Sen. Barack Obama's campaign, when not focused on attacking Gov. Sarah Palin, seems to want to dig up the old Clinton playbook and run on the economy being worse here than in Burma.
And why not? Clinton's famous "it's the economy, stupid" campaign, in addition to President G.H.W. Bush's tax increase flip-flop and 19.7 million votes for Ross Perot, made Bill Clinton the President by convincing 43% of the electorate that we were in the worst economy in fifty years.
There was no evidence then, just as there is no evidence now, to support the doom-and-gloom.
In fact, the most recent Census data shows twenty five years of the rich get richer and the poor getting richer much faster.

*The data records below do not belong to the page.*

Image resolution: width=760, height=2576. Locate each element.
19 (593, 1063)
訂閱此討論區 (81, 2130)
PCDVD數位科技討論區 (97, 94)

"The new Census Bureau data on income and poverty reveal that many of the economic trends in this country are a lot more favorable than America's detractors seems to think. In 2007, overall real median family income increased to $50,233, up $600 from 2006. The real median income for intact families -- mother and father in the home -- rose to $78,000, an all-time high."

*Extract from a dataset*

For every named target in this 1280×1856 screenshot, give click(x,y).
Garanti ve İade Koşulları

"Although incomes fell sharply in the U.S. after the dot-com bubble burst in 2000 (and still haven't fully recovered), these latest statistics reflect a 25-year trend of upward economic mobility. More important, Barack Obama is wrong when he states on his campaign Web site that the economic policies started by Ronald Reagan have rewarded "wealth not work." Based on this false claim -- that the rich have benefited by economic growth while others have not -- he intends to raise tax rates on high-income individuals."
There is plenty to be concerned about in the American economy, but nothing really suggests a bigger, more expensive government will cure what ails us.